Сегодня она принарядилась максимально эффектно: платье, туфли, прическа, яркий макияж. Что бы там между нами ни было, будь я просто одиноким мужиком — я бы шею свернул вслед этой женщине. Так если подумать — что еще надо? Любят, в тонусе держат, мозги — буду честным — почти берегут.

‍​‌‌​​‌‌‌​​‌​‌‌​‌​​​‌​‌‌‌​‌‌​​​‌‌​​‌‌​‌​‌​​​‌​‌‌‍

— Привет, — Мила отпускает администратора и идет ко мне. Останавливается, оценивает мой вид, протягивает руку и смахивает несуществующую пылинку с футболки на моей груди. — Ты никогда не любил рубашки.

— Отлично выглядишь, — говорю нейтральное и обезличенное. Взглядом оцениваю зал и сервировку, маленький оркестр, который как раз репетирует какие-то миниатюры. — Спасибо, я бы без тебя точно не справился.

Она довольно улыбается, собирается сказать еще что-то, но ее речь прерывает появление первых гостей. С моего молчаливого согласия она берет меня под руку, и мы выходим им навстречу.

Через пару часов веселье в разгаре.

Мне уже чего только не нажелали — денег, здоровья, стать президентом.

Улыбаюсь, благодарю, делаю вид, что выпиваю, а сам лениво потягиваю все тот же, самый первый за весь вечер, коньяк.

Заяц не пришла.

Что и следовало ожидать, как говорится.

Зато Мила как-то незаметно подсела ближе и периодически, когда я говорю какую-то шутку, кладет свою ладонь поверх моей.

Я знаю, что сегодня проведу ночь с ней.

Не у себя на холостяцкой квартире — туда нет хода ни одной женщине — а, скорее всего, в какой-то гостинице. Мила любит устраивать примирения «чтобы как в молодости». Возможно, после этого у наших отношений снова откроется второе дыхание (уже которое по счету?). Возможно, в этот раз период «разгоревшегося пожара любви» продлится дольше обычного, потому что я никогда раньше не уходил так радикально и надолго.

Но, бля…

— Все хорошо? — Мила прижимается к моему плечу и, поворачиваясь так, чтобы слегка касаться губами моей щеки, шепчет: — Пригласишь потанцевать?

— Ноги же оттопчу и попорчу твои любимые туфли, — пытаюсь свести все к шутке, но все-таки встаю и протягиваю ей руку.

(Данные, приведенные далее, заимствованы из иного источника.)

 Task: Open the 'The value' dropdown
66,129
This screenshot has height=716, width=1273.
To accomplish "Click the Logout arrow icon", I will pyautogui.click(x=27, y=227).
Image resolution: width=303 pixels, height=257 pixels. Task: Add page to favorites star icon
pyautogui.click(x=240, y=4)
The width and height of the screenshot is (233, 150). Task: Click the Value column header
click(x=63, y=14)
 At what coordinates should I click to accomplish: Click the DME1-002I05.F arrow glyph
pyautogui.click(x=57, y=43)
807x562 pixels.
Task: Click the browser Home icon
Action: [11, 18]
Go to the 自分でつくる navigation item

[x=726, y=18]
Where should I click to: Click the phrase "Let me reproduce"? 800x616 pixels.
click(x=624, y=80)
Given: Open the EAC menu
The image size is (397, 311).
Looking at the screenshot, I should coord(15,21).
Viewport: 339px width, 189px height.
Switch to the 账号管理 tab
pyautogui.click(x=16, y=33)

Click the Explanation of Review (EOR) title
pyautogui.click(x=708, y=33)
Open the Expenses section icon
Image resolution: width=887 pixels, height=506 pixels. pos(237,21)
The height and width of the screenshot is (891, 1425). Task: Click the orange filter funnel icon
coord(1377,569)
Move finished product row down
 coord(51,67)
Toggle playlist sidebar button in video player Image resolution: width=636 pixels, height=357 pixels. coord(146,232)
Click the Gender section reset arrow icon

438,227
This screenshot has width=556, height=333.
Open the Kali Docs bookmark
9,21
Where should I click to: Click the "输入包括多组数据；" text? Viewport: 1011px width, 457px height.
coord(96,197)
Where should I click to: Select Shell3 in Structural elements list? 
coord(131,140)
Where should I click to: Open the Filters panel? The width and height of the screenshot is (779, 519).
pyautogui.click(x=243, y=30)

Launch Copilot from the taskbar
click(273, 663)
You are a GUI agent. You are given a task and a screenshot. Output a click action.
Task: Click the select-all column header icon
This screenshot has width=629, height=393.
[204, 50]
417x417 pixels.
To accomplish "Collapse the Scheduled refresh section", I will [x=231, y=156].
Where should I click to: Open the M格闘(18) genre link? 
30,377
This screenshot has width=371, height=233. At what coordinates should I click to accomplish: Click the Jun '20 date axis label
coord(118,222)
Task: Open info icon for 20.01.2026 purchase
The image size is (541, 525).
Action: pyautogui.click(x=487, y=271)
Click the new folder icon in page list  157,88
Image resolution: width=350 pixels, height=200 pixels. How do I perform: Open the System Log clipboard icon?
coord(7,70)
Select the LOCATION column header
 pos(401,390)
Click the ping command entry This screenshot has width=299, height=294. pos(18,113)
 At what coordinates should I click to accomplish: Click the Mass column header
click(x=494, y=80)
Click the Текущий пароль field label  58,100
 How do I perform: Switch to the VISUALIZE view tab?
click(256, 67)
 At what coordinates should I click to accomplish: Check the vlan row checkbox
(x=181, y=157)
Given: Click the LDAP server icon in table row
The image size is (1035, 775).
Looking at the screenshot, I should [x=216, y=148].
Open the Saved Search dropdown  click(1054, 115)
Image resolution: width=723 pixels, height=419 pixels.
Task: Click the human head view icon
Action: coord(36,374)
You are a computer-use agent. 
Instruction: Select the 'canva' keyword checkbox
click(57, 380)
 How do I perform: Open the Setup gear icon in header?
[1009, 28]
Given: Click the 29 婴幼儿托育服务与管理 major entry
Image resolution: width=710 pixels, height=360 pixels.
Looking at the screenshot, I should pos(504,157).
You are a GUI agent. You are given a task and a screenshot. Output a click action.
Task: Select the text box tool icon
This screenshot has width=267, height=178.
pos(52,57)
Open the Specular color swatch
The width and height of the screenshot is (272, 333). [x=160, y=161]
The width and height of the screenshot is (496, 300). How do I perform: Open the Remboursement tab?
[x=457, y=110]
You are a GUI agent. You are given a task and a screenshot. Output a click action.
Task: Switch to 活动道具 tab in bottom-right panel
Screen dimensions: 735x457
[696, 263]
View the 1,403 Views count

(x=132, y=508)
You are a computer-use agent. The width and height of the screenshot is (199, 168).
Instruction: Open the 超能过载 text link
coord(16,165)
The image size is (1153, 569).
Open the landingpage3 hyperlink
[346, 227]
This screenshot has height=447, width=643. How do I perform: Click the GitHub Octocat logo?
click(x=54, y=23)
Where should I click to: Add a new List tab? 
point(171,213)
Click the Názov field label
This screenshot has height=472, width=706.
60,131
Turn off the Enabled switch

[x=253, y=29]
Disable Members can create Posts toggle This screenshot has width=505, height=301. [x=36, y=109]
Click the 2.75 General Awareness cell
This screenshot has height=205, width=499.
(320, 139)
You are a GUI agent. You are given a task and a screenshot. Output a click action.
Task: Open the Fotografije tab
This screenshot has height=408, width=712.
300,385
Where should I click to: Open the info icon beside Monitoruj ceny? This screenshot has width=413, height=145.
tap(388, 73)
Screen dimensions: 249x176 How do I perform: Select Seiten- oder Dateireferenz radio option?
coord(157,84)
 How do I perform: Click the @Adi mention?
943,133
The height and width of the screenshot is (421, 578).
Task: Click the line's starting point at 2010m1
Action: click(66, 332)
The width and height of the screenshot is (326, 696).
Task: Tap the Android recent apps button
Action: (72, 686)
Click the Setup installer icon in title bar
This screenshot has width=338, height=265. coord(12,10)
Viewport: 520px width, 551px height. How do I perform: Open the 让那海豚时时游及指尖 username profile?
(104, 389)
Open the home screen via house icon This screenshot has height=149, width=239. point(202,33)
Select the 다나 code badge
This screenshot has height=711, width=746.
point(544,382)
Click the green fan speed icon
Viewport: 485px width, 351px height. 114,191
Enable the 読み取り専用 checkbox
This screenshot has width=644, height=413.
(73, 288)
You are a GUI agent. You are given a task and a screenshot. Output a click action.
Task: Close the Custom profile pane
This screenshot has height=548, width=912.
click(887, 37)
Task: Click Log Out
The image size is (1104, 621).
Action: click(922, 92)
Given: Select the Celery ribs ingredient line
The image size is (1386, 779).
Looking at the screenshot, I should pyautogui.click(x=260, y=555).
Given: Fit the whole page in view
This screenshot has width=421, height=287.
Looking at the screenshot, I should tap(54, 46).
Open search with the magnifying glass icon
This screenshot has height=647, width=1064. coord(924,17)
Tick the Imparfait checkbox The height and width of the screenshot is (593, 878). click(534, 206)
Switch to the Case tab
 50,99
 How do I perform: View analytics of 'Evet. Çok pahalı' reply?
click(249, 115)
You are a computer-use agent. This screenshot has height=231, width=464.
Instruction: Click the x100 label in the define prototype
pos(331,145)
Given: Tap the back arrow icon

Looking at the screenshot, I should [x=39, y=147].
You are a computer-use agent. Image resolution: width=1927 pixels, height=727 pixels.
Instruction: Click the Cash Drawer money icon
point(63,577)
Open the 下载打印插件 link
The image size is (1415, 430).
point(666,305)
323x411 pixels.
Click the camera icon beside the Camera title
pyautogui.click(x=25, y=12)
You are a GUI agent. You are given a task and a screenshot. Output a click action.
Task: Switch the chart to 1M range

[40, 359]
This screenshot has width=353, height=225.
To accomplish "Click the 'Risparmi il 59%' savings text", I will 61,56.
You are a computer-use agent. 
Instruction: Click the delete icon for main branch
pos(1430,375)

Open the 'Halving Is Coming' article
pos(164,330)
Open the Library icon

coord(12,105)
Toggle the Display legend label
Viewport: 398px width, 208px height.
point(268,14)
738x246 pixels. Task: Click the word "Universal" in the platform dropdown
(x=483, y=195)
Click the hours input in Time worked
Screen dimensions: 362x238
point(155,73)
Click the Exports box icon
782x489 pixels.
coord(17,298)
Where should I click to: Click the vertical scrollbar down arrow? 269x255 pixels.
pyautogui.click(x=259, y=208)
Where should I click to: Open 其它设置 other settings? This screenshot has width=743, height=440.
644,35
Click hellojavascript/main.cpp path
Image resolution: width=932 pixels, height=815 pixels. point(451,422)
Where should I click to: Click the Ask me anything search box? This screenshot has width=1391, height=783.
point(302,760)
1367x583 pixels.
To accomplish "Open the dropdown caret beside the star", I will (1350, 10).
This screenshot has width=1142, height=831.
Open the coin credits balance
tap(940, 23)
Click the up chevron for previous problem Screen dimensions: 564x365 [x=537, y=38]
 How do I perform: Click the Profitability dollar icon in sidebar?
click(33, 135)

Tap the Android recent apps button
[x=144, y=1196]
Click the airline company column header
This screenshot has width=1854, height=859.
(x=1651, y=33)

В центре зала уже танцуют мои семейные знакомые, но места достаточно, чтобы Мила, вспомнив свое прошлое танцевальное прошлое, превратила простой «медляк» в целое маленькое представление.

Только мой взгляд все равно ускользает в другую сторону, когда в дверях, в сопровождении хостес, появляется знакомая фигура Зайца.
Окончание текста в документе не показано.